Time-resolved brain activation patterns reveal hierarchical representations of scene grammar when viewing isolated objects

Poster Presentation 56.451: Tuesday, May 21, 2024, 2:45 – 6:45 pm, Pavilion
Session: Object Recognition: Structure of categories

Aylin Kallmayer1 (), Melissa Vo1; 1Goethe University Frankfurt, Scene Grammar Lab, Germany

At its core, vision is the transformation of sensory input into meaningful representations. Understanding the structure of such representational spaces is crucial for understanding efficient visual processing. Evidence suggests that the visual system encodes statistical relationships between objects and their semantic contexts. Recently, however, a more fine-grained framework of hierarchical relations has been formulated (“scene grammar”) according to which scene understanding is driven by real-world object-to-object co-occurrence statistics. More specifically, clusters of frequently co-occurring objects form phrases wherein larger, stationary objects (e.g., sink) anchor predictions towards smaller objects (e.g., toothbrush). Still, we know little about the mechanisms and temporal dynamics of these anchored predictions and whether the processing of individual objects already activates representational spaces characterized by phrasal structures. In the present EEG study, we aimed to quantify shared representations between objects from the same versus a different phrase within the same scene in a MVPA cross-decoding scheme paired with computational modelling to probe the format of shared representations.
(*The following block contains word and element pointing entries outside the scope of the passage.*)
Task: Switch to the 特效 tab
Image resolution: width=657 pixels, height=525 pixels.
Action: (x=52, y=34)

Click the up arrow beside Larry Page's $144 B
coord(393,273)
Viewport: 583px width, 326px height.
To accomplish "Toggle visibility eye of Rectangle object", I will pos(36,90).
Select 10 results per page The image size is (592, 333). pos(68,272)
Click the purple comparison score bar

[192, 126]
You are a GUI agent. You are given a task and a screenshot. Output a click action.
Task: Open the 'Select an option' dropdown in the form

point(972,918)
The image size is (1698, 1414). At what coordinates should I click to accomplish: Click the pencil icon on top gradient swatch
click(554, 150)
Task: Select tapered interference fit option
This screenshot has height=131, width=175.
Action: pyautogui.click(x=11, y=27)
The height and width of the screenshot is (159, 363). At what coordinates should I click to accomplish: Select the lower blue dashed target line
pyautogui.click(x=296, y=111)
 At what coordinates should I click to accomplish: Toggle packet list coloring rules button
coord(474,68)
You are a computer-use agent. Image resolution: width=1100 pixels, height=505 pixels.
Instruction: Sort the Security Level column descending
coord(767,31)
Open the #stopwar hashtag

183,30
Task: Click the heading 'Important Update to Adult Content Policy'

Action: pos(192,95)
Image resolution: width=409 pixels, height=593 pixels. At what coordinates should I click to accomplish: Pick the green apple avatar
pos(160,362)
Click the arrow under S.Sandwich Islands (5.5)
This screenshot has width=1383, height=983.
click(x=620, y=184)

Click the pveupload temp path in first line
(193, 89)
We presented objects from four different phrases spanning two different scenes (kitchen and bathroom) individually in isolation. Classifiers trained on anchor objects generalized to local objects of the same phrase and reverse, but crucially, not to objects from the same scene, but different phrase. This provides first evidence that phrase-specific object representations are elicited by the perception of individual objects. Computational modelling revealed that high-level semantic features quantified from Resnet50 successfully predicted the classifier’s generalization matrix suggesting that late-stage recurrent processes are responsible for the observed generalization rather than low-level visual similarity between the objects. Overall, we provide novel insights into the temporal dynamics of encoded object co-occurrence statistics which seem to reflect a more fine-tuned hierarchical structure than previously assumed. Finally, this also provides a mechanistic account for the hierarchical predictions observed in efficient attention guidance through real-world scenes.

Acknowledgements: This work was supported by SFB/TRR 26 135 project C7 to Melissa L.-H. Võ and the Hessisches Ministerium für Wissenschaft und Kunst (HMWK; project ‘The Adaptive Mind’) and the Main-Campus-Doctus stipend awarded by the Stiftung Polytechnische Gesellschaft to Aylin Kallmayer.